Mas um aspecto que precisa ser reforçado nessa atuação do presidente brasileiro é o cerco que está sendo montado contra as universidades federais, seja pelo encurtamento dos orçamentos ou pela indicação de reitores não eleitos pelas comunidades universitárias.  Esse cerco visa objetivamente cercear a liberdade de produção de conhecimento científico, de forma a possibilitar que a narrativa anti-científica explicitada na fala de hoje por Jair Bolsonaro se torna a única aceitável.

Prever que isto aconteceria foi fácil, tanto que já em em 11 de janeiro de 2019 (11 dias após o início do governo Bolsonaro), concedi uma entrevista ao jornal lisboeta Diário de Notícias, onde afirmei que a ciência brasileira estava sob ataque ideológico por parte da administração recém instalada em Brasília.  Mas se o ataque estava mais do que previsto, a pergunta que se coloca de forma cada vez mais candente é a seguinte: por que até a defesa da ciência brasileira não se tornou um ponto central na ação dos partidos políticos que operam no congresso nacional, estejam eles em que ponto da matriz ideológica estejam (com exceção é claro daqueles que sem nenhum pudor formam a base bolsonarista)? 

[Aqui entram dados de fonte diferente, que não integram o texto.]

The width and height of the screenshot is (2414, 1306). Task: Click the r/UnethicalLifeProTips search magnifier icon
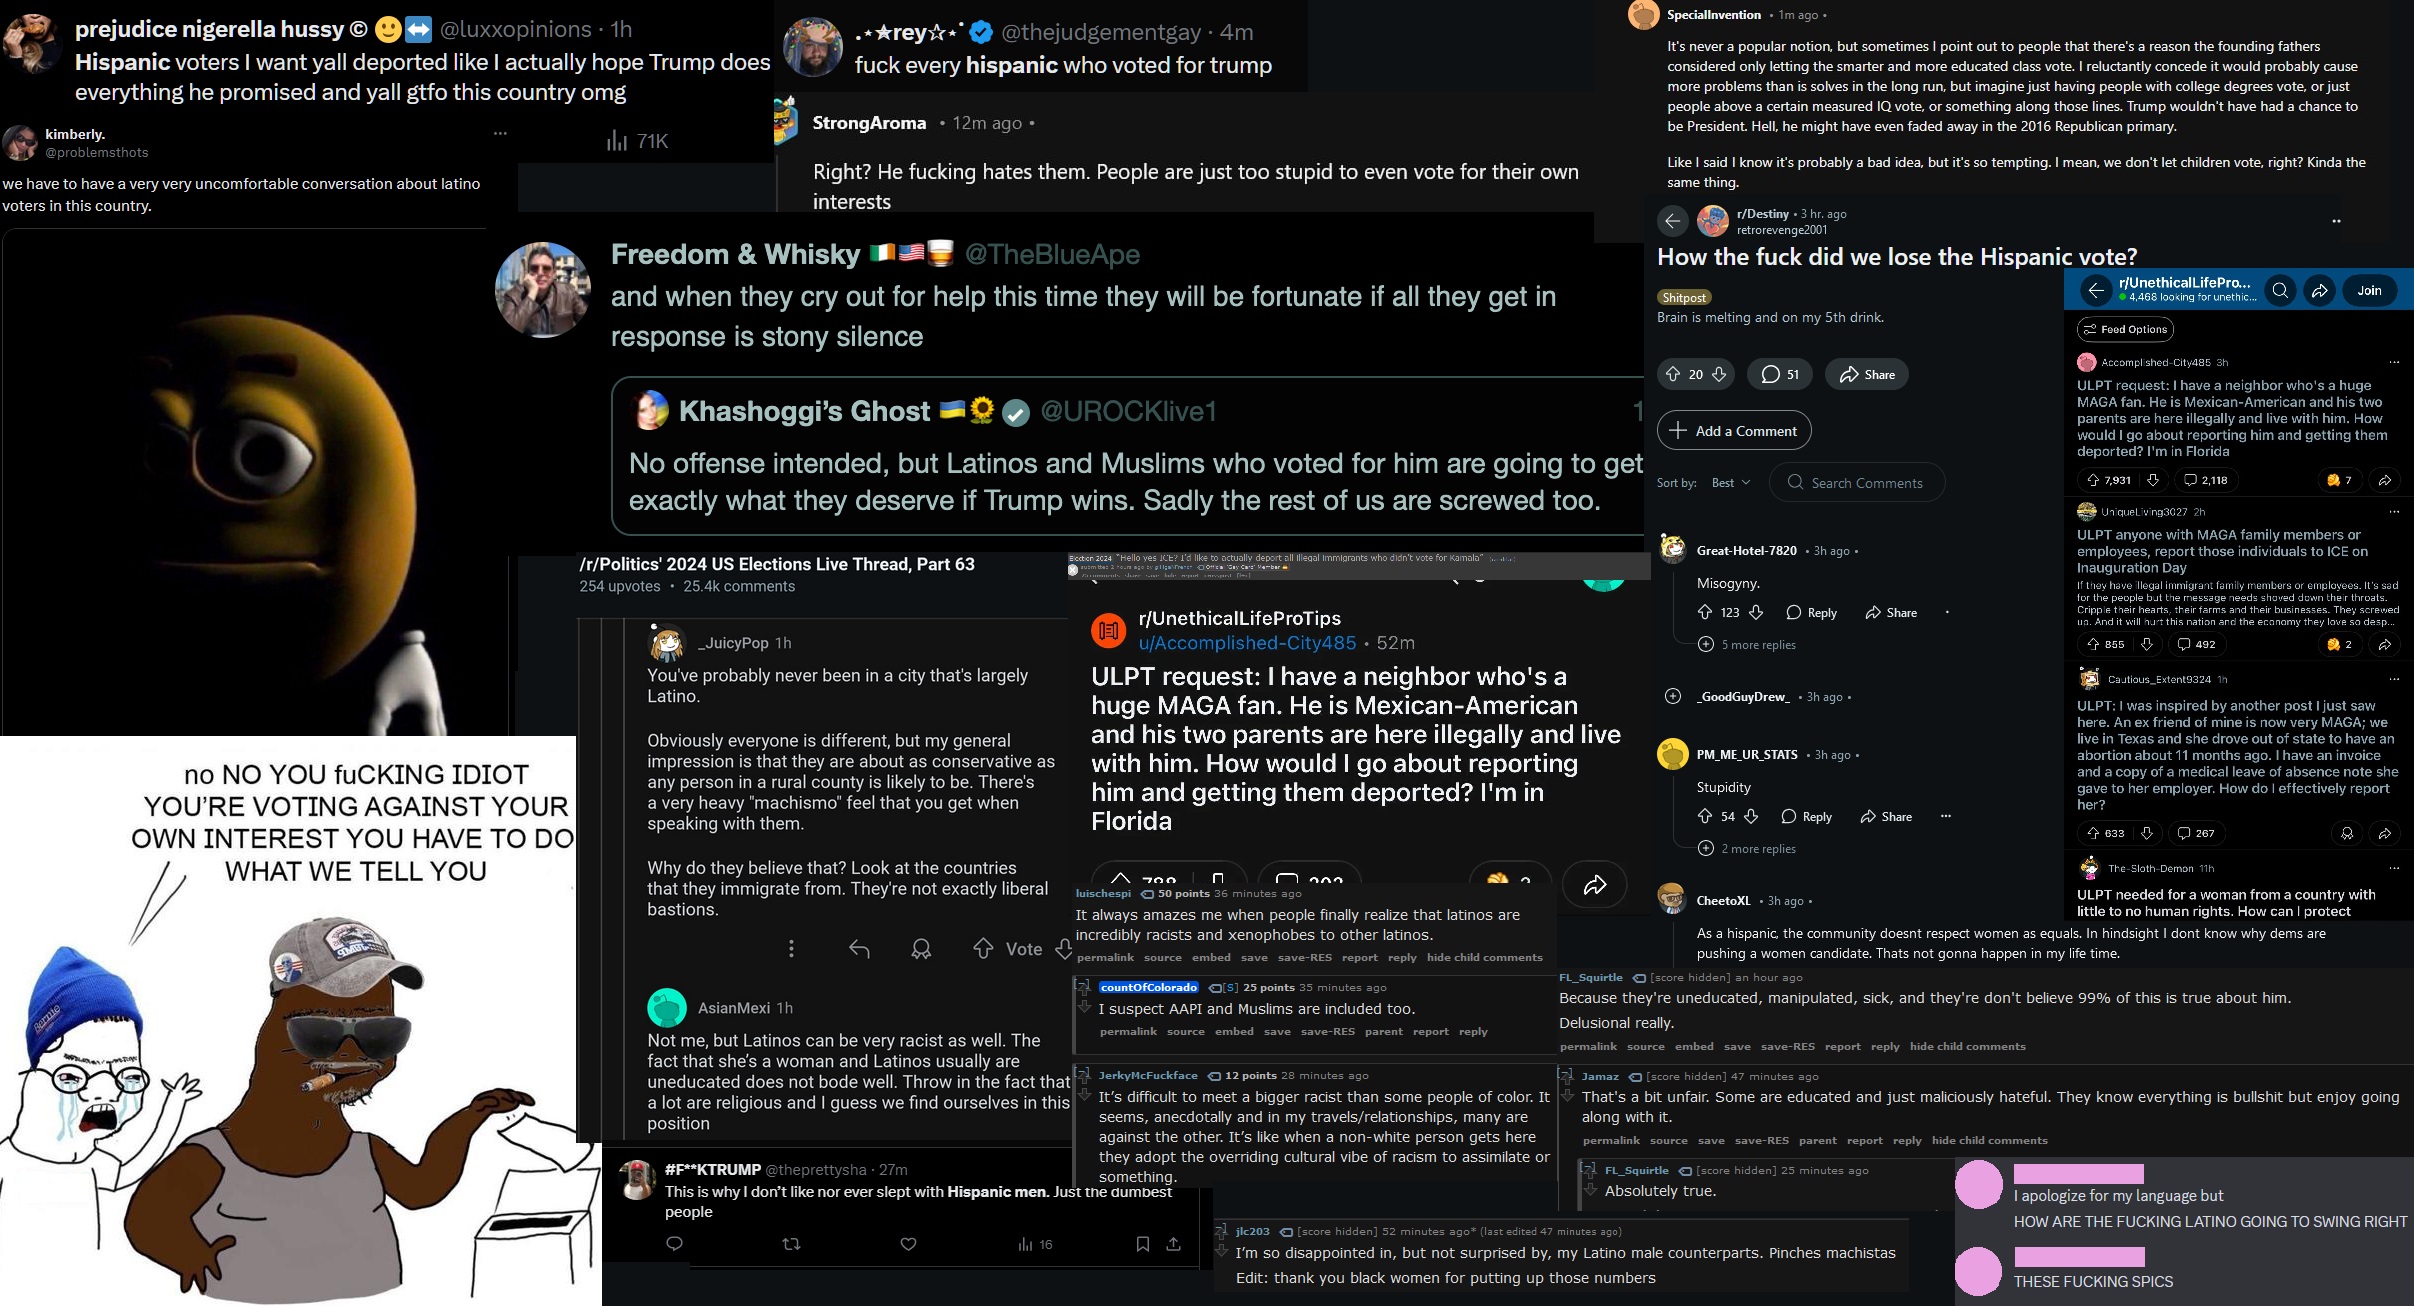2280,290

É que tão evidente que o ataque à ciência viria por parte do governo Bolsonaro é a necessidade de que haja a devida defesa dos cientistas brasileiros. É que sem ciência, o Brasil cada vez mais irá trilhar um futuro cada vez mais parecido com suas origens de colônia de exploração portuguesa, só que agora pelas mãos das potências que emergiram desde então.

Então a questão que está posta diante de todos é muito simples: ou se derrota o negacionismo científico do governo Bolsonaro ou voltamos a ser colônia de exploração.  Então qual vai ser o caminho que permitiremos que seja adotado pelos negacionistas que hoje governam o Brasil?